Phase 1 of this plan was completed in December 2013, setting up abuse-c for then existing LIRs. Phase 2 of this plan was completed for organisations holding sponsored PI resources in November 2014. However, since then LIRs and end-users have been responsible for ensuring that an abuse-c exists for their organisation. In practice it has proven difficult to enforce this, since abuse-c is not a mandatory attribute in the RIPE DB schema, and as a result new cases where organisations do not have an abuse contact have been created.
There is an important change in the implementation we would like to do – based on our experiences thus far – which would like the community's mandate on. We propose to use the end-user organisation's email address instead of the sponsoring LIR email address. We believe there are valid reasons for this change, but of course if this suggested change is controversial we would encourage discussing it in the anti-abuse working group. Ideally, we need to have a decision on this by early January so that we can prepare the work.
1) Prevent NEW cases
We want to ensure that no new cases will be created as follows:
= Since 1 March, the new member application form already provides much better integration with the RIPE Database - because of this an abuse contact is now created whenever a new LIR is activated - it can be modified the LIR, e.g. using web-updates, but not removed
= We are currently adapting the new create organisation webupdates form to include abuse-c by default allowing the user to: - reference an existing abuse-c role object, or - enter an email address to create an abuse-c role for the organisation (using the same maintainer)
= We are also adapting the edit organisation webupdates form to always suggest adding an abuse-c contact if it's not present
= We plan to extend the new request forms: - check that an end-user organisation has abuse-c before it can be used - if not, refer to the edit form for the organisation where it will be easy to add reference an existing abuse contact, or create a new object
2) Resolve remaining EXISTING cases
Originally the idea for phase 2 was to use the sponsoring LIR's email address in case the end-user organisation was unresponsive to requests to set their own abuse contact. However, since then policy 2012-08 has been implemented and nowadays the sponsoring LIR, and its abuse contact, can be found through the sponsoring-org attribute.
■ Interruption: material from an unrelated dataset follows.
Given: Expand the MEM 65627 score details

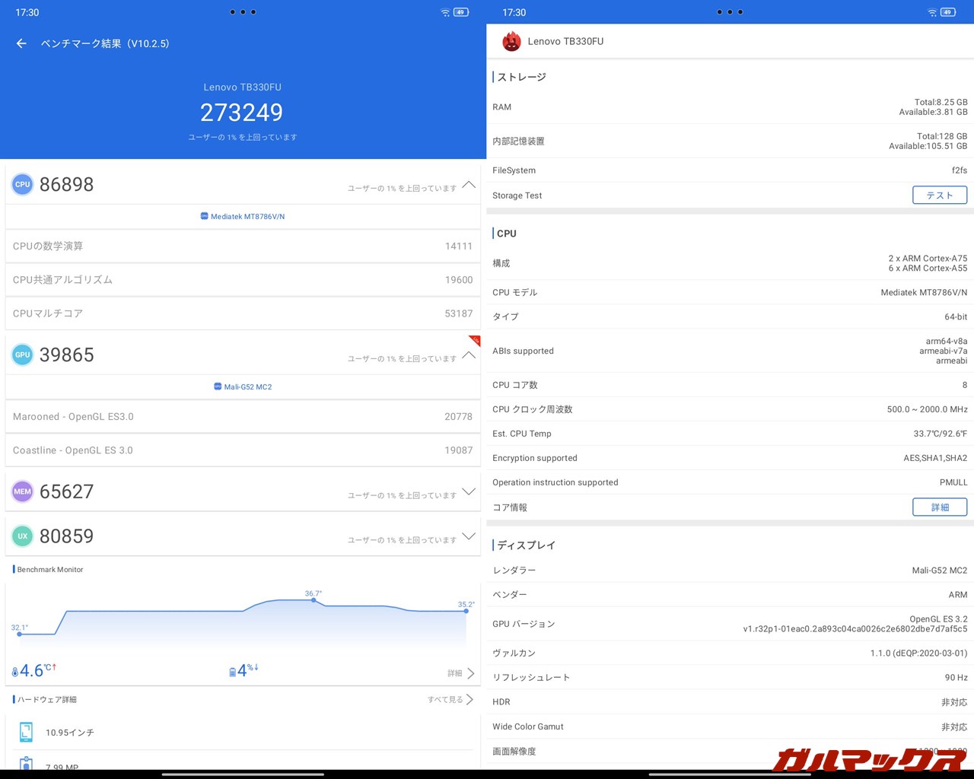Looking at the screenshot, I should [x=469, y=492].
Also, the RIPE NCC found that using the sponsoring organisation's email address leads to a number of issues:
- end-users have no incentive to set their own abuse-c, rather then letting abuse questions go to their sponsor, so the majority remains unresponsive - in case an end-user has resources from more than one sponsor it is ambiguous which sponsor's email should be used - many LIRs were unpleasantly surprised by finding their email address in the abuse-c of the organisation they sponsor - in case LIRs no longer wish to sponsor resources, or when they are returned, existing references to their email in the end-user abuse-c are not cleaned up
We would therefore like to propose a change to the implementation plan when addressing the remaining cases. Today, in case no abuse contact is set, users of the database will resort to using the organisation's default email. Therefore, adding a dedicated abuse-c role object using this email address, doesn't cause any noticeable new effects on organisations. It may well be the correct email address to use for an organisation, and no action would be required. However, it *enables* an organisation to use a different email address for abuse questions if appropriate.
We would like to email remaining LIRs, and end-user organisations and sponsoring LIRs on Monday 1 February, giving them until Monday 15 February to set their abuse contact. We realise that this means we would have another delay, but we believe that it would be unwise to do this change over the end of year holiday period, and to ensure that we can give proper support to questions we want to avoid doing this at the same time as the start of the year invoicing.
Please let us know what you think.
Kind regards,
Tim Bruijnzeels Assistant Manager Software Engineering RIPE NCC Database Group
+1 On Tue, Dec 15, 2015 at 08:28:52PM +0000, Michele Neylon - Blacknight wrote:
Tim
I support this plan
It makes a lot of sense on two fronts: 1 - making sure there are abuse-c contacts for all resources 2 - making sure that it’s the correct / appropriate contact
Regards
Michele
-- Mr Michele Neylon Blacknight Solutions Hosting, Colocation & Domains http://www.blacknight.host/ http://blog.blacknight.com/ http://ceo.hosting/ Intl. +353 (0) 59 9183072 Direct Dial: +353 (0)59 9183090 ------------------------------- Blacknight Internet Solutions Ltd, Unit 12A,Barrowside Business Park,Sleaty Road,Graiguecullen,Carlow,Ireland Company No.: 370845
On 09/12/2015, 12:49, "anti-abuse-wg on behalf of Tim Bruijnzeels" <anti-abuse-wg-bounces@ripe.net on behalf of tim@ripe.net> wrote:
Dear working groups,
As you know all organisations that have internet number resources allocated or assigned by the RIPE NCC need to have an abuse-c attribute according to policy 2011-06. The following implementation plan was communicated for this policy:
https://labs.ripe.net/Members/kranjbar/implementation-details-of-policy-2011...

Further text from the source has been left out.